No luck, I broke my linux system trying to remove and reinstall drivers, then I installed Ubuntu 22 from zero.
Then I did the following steps:
- sudo apt-get install nvidia-driver-535
- sudo apt-get install git
- git clone https://github.com/noahstier/vortx.git
- wget https://repo.continuum.io/miniconda/Miniconda3-latest-Linux-x86_64.sh -O ~/miniconda.sh
- bash ~/miniconda.sh -b
- rm ~/miniconda.sh
- conda create -n vortx python=3.9 -y
- conda activate vortx
- conda install pytorch torchvision cudatoolkit=11.3 -c pytorch
- sudo apt-get install nvidia-cuda-toolkit
- pip install
pytorch-lightning==1.5
scikit-image==0.18
numba
pillow
wandb
tqdm
open3d
pyrender
ray
trimesh
pyyaml
matplotlib
black
pycuda
opencv-python
imageio - sudo apt install libsparsehash-dev
- pip install git+https://github.com/mit-han-lab/[email protected]
- pip install -e .
I installed the lastest nvidia driver, and when I run:
python scripts/train.py --config config.yml
I get:
Global seed set to 0
wandb: Currently logged in as: ********* Use `wandb login --relogin` to force relogin
wandb: Tracking run with wandb version 0.15.5
wandb: Run data is saved locally in /home/darkayserleo/vortx/wandb/run-20230706_145359-5w0pfpzf
wandb: Run `wandb offline` to turn off syncing.
wandb: Syncing run rare-gorge-24
wandb: ⭐️ View project at https://wandb.ai/leonelos/vortx
wandb: 🚀 View run at https://wandb.ai/leonelos/vortx/runs/5w0pfpzf
/home/darkayserleo/miniconda3/envs/vortx/lib/python3.9/site-packages/torchvision/models/_utils.py:208: UserWarning: The parameter 'pretrained' is deprecated since 0.13 and may be removed in the future, please use 'weights' instead.
warnings.warn(
/home/darkayserleo/miniconda3/envs/vortx/lib/python3.9/site-packages/torchvision/models/_utils.py:223: UserWarning: Arguments other than a weight enum or `None` for 'weights' are deprecated since 0.13 and may be removed in the future.

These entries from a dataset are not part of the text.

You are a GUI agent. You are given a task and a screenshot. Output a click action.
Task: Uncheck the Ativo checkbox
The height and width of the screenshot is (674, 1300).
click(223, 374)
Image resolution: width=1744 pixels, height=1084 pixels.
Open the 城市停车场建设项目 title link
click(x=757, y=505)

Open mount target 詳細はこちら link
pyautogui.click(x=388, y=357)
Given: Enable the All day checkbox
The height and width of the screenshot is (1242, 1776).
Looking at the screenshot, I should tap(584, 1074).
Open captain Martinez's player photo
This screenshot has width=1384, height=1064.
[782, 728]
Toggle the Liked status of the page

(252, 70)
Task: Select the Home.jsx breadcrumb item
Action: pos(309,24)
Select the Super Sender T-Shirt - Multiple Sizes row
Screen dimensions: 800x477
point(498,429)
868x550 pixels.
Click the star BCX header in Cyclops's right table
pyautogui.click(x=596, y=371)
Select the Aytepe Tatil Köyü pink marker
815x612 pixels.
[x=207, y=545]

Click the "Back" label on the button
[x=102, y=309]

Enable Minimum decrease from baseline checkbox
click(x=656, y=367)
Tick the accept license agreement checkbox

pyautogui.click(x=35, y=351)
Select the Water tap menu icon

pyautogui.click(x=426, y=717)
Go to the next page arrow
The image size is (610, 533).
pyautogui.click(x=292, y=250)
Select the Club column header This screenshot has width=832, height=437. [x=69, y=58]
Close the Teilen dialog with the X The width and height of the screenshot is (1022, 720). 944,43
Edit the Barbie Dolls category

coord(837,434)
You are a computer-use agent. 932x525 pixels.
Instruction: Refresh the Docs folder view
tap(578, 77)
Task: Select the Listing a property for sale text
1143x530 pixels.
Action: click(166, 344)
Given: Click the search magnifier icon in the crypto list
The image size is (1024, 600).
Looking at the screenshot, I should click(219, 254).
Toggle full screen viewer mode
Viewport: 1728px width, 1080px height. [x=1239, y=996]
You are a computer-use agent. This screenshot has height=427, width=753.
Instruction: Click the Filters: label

The current behavior is equivalent to passing `weights=MNASNet1_0_Weights.IMAGENET1K_V1`. You can also use `weights=MNASNet1_0_Weights.DEFAULT` to get the most up-to-date weights.
warnings.warn(msg)
Traceback (most recent call last):
File "/home/darkayserleo/vortx/scripts/train.py", line 58, in <module>
trainer = pl.Trainer(
File "/home/darkayserleo/miniconda3/envs/vortx/lib/python3.9/site-packages/pytorch_lightning/trainer/connectors/env_vars_connector.py", line 38, in insert_env_defaults
return fn(self, **kwargs)
File "/home/darkayserleo/miniconda3/envs/vortx/lib/python3.9/site-packages/pytorch_lightning/trainer/trainer.py", line 426, in __init__
gpu_ids, tpu_cores = self._parse_devices(gpus, auto_select_gpus, tpu_cores)
File "/home/darkayserleo/miniconda3/envs/vortx/lib/python3.9/site-packages/pytorch_lightning/trainer/trainer.py", line 1525, in _parse_devices
gpu_ids = device_parser.parse_gpu_ids(gpus)
File "/home/darkayserleo/miniconda3/envs/vortx/lib/python3.9/site-packages/pytorch_lightning/utilities/device_parser.py", line 89, in parse_gpu_ids
return _sanitize_gpu_ids(gpus)
File "/home/darkayserleo/miniconda3/envs/vortx/lib/python3.9/site-packages/pytorch_lightning/utilities/device_parser.py", line 151, in _sanitize_gpu_ids
raise MisconfigurationException(
pytorch_lightning.utilities.exceptions.MisconfigurationException: You requested GPUs: [0]
But your machine only has: []
wandb: Waiting for W&B process to finish... (failed 1). Press Control-C to abort syncing.
wandb: 🚀 View run rare-gorge-24 at: https://wandb.ai/leonelos/vortx/runs/5w0pfpzf
wandb: Synced 6 W&B file(s), 0 media file(s), 0 artifact file(s) and 1 other file(s)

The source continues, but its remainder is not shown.